Farm-to-table refers to freshly grown produce—that is, fruits and vegetables not transported from some distant time zone or even hemisphere but recently harvested on boutique acreage just outside town. The foodie media trumpet the virtues of local food sources, and their cosmopolitan audience tries to honor them when they visit farmer’s markets or read menus.
But first, apologies to country people who’ve been planting their own food forever without fanfare or trend attached. There’s no shorter distance to the table than one’s own property.
The coronavirus-imposed home confinement has given city and suburban Americans time and reason to join the home growers. They’ve been doing it in pots, on windowsills and on any open patch of earth. The Burpee seed company says its sales have soared at a rate two or three times that of a year ago.
Will this passion survive the reopening of other activities? Or have people who turned over strips of stressed grass to vegetables seen other reasons to keep going? Besides super-fresh food, home growing provides exercise, fresh air and meditation in nature. For we chained to computers, weed picking has become a nice break, affording an opportunity to pry our eyeballs off the screen—and notice there’s an outdoors.
Ah, I’m back.
Edibles can be beautiful. Eggplant and tomatoes in pots provide dashes of color and add (hoo-ha) architectural interest. A planter full of red chard leaves makes for an exotic “accent” plant—at least until harvest. (It’s impressive how little chard remains after an armful of it cooks down.)
I do share some of my picky friends’ misgivings toward industrial agriculture. Those duchy-size empires tend to mass-produce tomatoes and carrots that don’t taste like much but have long shelf life. That backyard farming lets us try varieties not conducive to factory farming is not a well-kept secret. Just try to find a Brandywine tomato plant at your garden shop these days.
Still, let’s be honest about modern agriculture. When my celery crop fails, it’s nice to know I can go to the store. And I do appreciate being able to buy lettuce and avocados in January.
As summer progresses, however, I always marvel at how much food can be grown on a fraction of an acre. And in recent months, when lockdowns closed off some of the more expensive pursuits—eating out, concerts, travel—we stuck at home baking and gardening have uncovered a pleasant side benefit: marvelously low credit card balances.
Another recent discovery: Italian and Portuguese neighbors have developed a secret weapon that enables them to cultivate ripe tomatoes a good month before I can. When I ask how they do it, they give me a look that says, “You’ll never understand.”
Many of their families never abandoned their grape arbors and tomato cages. So deep is the passion for fresh vegetables dug into their culture.

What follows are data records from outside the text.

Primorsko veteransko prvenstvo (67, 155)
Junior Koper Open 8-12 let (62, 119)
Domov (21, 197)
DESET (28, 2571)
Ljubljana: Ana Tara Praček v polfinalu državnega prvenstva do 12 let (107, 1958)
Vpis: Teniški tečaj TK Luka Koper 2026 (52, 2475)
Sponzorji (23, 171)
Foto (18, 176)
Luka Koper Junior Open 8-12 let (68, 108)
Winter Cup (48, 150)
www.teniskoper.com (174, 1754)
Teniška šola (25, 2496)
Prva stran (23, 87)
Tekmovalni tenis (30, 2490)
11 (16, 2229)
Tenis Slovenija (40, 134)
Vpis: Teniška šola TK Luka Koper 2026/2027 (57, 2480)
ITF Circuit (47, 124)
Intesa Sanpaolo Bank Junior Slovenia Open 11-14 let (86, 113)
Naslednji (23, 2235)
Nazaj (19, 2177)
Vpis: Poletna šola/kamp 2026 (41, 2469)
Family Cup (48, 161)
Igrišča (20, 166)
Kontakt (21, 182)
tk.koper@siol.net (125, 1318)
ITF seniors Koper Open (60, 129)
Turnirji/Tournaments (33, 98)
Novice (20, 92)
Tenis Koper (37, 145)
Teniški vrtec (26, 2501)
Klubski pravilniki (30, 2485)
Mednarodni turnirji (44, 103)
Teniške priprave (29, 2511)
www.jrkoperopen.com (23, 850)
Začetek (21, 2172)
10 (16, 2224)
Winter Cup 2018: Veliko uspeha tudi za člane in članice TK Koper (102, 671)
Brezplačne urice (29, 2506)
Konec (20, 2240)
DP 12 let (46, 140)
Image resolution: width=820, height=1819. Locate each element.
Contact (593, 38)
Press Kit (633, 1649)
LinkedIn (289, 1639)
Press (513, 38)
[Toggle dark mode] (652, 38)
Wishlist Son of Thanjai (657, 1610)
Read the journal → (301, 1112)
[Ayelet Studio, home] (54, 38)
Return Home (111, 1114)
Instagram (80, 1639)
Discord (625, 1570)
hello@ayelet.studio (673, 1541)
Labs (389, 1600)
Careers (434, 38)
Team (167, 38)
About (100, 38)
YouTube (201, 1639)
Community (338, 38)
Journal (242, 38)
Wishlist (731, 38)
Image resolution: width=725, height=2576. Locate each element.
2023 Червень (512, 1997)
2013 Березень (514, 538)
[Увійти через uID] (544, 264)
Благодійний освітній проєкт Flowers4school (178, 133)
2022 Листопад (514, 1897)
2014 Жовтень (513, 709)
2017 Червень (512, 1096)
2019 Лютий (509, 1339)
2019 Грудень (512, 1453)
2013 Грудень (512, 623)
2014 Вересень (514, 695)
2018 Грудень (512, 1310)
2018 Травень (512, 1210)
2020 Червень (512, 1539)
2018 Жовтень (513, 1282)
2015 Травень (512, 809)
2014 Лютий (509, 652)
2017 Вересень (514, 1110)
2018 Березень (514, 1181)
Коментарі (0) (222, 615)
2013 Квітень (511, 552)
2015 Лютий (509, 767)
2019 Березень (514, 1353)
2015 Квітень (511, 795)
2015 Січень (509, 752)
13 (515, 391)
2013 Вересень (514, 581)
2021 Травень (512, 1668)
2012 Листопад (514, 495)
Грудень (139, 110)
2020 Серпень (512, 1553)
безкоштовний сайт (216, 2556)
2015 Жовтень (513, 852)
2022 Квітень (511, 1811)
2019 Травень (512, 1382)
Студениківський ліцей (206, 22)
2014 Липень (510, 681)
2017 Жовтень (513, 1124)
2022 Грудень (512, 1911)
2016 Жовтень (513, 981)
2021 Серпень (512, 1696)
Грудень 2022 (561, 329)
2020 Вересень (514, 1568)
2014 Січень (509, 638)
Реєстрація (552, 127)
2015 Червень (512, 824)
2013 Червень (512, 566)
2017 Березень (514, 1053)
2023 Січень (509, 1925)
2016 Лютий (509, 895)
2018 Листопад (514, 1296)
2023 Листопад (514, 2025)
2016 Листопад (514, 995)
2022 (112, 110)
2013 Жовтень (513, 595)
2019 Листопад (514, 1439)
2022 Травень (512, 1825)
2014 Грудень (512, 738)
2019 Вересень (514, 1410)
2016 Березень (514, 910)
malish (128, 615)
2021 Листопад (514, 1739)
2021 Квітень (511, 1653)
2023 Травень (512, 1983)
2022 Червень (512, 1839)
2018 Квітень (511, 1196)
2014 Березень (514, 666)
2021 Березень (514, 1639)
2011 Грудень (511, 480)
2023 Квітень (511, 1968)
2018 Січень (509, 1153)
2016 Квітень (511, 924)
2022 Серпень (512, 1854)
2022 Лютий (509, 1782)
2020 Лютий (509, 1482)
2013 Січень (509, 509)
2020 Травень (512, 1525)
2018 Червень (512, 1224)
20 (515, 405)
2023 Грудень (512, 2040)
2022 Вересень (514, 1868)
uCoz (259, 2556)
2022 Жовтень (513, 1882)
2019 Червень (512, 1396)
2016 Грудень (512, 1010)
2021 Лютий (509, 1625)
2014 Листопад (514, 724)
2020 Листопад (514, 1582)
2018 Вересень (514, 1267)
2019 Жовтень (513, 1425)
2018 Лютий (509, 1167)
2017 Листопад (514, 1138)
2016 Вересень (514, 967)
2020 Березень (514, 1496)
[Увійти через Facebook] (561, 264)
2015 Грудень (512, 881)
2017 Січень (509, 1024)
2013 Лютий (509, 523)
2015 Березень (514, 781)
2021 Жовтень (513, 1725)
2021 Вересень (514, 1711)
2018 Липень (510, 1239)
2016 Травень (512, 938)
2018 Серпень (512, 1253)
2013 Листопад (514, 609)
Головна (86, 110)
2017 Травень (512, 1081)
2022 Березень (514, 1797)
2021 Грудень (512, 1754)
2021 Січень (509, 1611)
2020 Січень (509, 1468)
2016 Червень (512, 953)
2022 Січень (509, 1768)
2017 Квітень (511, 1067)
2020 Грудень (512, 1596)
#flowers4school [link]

And so, it was not entirely surprising to learn that back in Italy, younger people laid off from their restaurant, fashion house or retail jobs are now working the fields in local farms as their grandparents or great-grandparents once did.
And they’re kind of liking it. In the coronavirus age, they found working outside on uncrowded fields to be a safe and not unpleasant pursuit. And a paycheck is most welcome.
Like agriculture in this country, farms in Italy long ago switched to foreign workers as locals shunned the hard labor. Italian farmers seem almost amused at how little their urbanized countrymen and women know about picking crops. They’re reportedly catching on, though.
Again, who knows whether this interest in hands-on food production will survive an effective virus vaccine. In a saner world, it would.